Aim of the exercise:
Copy every line below that contains the string "icon", treating uppercase and lowercase letters as different.

======== Dataset entries

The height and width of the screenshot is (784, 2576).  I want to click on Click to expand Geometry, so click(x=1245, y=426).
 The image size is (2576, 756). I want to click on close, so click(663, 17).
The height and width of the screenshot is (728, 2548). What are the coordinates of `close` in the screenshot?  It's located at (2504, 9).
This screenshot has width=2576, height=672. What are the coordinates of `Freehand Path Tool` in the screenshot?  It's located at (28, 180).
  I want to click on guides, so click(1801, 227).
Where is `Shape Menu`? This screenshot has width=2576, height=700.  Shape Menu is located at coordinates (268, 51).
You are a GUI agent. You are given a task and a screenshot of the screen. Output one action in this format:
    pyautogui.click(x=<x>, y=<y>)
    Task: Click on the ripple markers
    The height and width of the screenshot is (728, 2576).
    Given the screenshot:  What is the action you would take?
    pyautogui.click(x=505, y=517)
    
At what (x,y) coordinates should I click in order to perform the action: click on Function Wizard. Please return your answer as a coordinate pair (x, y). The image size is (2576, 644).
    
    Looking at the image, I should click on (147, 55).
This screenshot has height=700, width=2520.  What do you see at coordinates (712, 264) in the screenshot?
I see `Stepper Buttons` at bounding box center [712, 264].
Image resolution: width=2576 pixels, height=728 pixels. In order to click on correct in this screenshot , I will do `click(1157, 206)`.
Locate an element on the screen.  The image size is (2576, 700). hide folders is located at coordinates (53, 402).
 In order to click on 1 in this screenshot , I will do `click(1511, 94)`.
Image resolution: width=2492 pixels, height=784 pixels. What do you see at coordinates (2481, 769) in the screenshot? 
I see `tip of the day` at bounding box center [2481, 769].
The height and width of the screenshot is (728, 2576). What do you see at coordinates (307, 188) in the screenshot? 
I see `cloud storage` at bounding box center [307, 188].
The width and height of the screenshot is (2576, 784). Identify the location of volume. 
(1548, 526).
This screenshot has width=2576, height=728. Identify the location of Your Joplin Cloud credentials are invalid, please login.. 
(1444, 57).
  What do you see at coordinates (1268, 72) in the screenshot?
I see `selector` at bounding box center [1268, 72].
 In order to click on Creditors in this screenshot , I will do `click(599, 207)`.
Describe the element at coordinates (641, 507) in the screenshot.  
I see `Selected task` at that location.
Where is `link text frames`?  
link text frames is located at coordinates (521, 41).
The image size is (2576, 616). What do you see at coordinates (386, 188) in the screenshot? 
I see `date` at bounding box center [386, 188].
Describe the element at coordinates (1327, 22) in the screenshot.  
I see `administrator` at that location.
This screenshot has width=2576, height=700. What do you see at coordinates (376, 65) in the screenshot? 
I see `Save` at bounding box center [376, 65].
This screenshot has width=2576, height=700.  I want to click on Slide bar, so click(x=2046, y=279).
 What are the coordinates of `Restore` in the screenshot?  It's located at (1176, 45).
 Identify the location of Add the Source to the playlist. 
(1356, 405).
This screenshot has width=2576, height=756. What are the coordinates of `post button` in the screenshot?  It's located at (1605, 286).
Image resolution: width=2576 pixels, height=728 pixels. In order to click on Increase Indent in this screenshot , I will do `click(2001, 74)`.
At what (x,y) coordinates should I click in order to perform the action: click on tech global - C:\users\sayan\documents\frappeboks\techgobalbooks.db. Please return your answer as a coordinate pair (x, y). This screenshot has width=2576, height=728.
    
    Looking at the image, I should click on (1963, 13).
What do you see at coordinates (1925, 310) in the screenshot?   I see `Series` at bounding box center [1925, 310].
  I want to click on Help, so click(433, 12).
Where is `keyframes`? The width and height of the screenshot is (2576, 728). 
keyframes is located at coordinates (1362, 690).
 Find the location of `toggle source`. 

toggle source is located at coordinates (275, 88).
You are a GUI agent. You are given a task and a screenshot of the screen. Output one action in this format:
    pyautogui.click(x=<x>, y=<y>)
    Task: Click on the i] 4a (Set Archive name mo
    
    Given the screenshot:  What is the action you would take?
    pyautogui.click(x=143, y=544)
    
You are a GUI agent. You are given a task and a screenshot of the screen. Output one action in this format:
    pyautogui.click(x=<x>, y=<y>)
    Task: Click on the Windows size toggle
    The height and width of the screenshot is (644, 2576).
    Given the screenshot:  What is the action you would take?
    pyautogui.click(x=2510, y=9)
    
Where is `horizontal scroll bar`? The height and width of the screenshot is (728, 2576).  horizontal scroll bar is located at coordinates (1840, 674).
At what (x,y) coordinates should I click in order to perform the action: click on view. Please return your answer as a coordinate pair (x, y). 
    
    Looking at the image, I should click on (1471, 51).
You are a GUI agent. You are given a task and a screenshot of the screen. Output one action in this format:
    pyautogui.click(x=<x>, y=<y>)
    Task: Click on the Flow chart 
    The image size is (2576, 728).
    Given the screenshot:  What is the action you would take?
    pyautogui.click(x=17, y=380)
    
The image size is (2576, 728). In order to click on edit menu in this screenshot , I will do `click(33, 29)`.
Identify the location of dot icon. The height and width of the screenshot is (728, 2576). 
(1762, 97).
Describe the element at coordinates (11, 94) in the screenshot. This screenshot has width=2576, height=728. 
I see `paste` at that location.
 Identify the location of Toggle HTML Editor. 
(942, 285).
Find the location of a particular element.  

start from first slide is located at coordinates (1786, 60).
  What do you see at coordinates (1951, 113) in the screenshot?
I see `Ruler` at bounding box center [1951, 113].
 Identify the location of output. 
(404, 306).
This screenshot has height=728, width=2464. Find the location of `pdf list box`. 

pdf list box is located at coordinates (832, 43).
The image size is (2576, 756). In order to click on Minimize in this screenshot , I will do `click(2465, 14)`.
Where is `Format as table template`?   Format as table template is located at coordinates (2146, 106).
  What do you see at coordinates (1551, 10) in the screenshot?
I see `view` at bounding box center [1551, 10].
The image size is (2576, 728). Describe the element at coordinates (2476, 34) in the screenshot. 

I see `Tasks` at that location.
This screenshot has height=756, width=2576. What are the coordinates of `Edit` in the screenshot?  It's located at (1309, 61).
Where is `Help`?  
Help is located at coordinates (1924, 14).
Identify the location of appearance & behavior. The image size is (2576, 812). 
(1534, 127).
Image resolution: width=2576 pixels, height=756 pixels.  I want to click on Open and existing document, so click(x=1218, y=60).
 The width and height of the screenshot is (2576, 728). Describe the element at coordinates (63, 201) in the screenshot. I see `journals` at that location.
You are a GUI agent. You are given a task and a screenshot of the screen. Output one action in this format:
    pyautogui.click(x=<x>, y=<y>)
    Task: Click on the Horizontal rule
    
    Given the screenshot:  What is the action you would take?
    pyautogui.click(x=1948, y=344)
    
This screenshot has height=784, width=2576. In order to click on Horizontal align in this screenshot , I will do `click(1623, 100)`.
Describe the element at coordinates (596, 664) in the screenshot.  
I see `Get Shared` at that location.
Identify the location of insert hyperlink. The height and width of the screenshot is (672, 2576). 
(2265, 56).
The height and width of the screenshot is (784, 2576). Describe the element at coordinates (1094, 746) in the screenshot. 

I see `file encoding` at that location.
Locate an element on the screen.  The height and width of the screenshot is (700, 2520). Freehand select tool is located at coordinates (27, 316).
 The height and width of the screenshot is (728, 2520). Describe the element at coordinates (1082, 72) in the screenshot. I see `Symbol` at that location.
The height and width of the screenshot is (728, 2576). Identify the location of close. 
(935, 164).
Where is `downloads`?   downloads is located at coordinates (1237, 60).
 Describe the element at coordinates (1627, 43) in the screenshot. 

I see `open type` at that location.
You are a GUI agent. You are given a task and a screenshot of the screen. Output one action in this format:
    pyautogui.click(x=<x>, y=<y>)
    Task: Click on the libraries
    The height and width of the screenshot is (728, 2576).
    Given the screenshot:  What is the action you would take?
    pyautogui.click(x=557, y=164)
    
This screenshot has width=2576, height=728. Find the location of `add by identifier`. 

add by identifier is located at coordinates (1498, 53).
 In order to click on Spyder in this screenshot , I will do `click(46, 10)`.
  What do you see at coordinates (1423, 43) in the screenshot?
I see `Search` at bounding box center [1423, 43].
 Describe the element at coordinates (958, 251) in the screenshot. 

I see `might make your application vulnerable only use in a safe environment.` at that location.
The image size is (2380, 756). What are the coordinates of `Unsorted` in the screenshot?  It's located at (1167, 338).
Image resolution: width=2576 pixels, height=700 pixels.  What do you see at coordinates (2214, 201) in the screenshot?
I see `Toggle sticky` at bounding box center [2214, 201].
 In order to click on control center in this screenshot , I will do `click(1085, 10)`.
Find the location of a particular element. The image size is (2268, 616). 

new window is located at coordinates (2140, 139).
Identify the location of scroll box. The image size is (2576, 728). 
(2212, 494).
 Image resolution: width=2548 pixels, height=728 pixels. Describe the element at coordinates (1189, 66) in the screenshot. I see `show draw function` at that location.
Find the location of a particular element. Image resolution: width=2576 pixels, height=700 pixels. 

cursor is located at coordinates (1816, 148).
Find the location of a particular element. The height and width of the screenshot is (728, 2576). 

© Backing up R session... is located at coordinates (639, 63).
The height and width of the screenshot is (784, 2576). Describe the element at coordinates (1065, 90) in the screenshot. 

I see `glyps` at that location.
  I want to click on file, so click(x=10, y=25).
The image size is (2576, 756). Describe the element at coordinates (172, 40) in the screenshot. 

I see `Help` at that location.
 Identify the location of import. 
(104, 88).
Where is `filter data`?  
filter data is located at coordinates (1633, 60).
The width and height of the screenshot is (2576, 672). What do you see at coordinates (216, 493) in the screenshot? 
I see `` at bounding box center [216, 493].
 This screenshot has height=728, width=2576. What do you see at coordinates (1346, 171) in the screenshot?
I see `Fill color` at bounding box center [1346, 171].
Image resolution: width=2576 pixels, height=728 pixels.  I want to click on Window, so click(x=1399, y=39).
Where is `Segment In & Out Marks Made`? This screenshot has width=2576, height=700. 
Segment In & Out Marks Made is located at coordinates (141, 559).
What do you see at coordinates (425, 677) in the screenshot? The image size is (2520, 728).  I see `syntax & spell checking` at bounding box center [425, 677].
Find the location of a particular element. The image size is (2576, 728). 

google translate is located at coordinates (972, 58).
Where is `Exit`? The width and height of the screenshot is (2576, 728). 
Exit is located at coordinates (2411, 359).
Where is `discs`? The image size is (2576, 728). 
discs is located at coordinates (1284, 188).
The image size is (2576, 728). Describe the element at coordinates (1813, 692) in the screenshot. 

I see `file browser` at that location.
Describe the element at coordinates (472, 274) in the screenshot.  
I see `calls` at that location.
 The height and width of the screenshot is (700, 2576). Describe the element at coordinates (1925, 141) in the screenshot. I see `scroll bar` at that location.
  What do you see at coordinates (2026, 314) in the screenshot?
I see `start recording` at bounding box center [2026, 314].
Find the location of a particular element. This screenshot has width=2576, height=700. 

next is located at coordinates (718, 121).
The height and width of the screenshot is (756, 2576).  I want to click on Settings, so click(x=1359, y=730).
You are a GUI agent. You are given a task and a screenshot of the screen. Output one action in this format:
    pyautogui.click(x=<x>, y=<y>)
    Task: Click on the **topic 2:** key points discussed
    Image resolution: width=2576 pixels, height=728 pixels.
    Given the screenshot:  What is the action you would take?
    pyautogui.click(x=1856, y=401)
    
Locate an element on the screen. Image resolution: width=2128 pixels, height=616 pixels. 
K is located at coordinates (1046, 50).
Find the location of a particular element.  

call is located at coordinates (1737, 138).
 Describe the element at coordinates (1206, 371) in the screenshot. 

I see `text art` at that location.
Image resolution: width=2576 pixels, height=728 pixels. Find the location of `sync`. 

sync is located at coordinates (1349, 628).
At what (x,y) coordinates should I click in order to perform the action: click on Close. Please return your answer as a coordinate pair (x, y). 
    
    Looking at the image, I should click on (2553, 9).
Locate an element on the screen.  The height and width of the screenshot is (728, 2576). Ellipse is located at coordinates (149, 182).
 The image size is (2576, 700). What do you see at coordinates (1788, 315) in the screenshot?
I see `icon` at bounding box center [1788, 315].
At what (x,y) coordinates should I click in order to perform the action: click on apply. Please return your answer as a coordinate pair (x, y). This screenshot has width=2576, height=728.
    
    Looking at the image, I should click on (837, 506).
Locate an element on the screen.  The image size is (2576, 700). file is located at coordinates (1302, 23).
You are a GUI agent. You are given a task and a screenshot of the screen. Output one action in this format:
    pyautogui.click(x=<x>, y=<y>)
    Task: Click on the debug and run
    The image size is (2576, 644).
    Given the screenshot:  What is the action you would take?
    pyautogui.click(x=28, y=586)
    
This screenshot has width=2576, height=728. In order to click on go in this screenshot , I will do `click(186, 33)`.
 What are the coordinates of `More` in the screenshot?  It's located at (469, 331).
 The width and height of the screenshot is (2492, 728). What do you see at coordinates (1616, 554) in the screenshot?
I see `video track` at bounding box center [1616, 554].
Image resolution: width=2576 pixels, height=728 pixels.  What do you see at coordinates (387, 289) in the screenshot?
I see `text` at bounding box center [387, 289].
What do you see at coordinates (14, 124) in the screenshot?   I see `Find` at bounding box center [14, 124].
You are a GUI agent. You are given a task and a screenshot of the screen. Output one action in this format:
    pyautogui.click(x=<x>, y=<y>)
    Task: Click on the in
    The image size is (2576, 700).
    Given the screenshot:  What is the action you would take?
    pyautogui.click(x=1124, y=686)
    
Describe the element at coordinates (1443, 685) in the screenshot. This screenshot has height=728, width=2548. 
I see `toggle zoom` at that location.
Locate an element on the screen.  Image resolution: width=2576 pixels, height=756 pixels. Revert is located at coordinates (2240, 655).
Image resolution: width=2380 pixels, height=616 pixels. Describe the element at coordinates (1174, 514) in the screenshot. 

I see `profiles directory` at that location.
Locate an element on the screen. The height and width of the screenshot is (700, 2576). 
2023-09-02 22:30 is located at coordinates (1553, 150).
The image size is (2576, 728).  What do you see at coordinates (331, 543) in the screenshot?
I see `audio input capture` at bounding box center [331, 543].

================

Finished task:
Identify the location of dot icon. The height and width of the screenshot is (728, 2576). 
I see `icon` at bounding box center [1788, 315].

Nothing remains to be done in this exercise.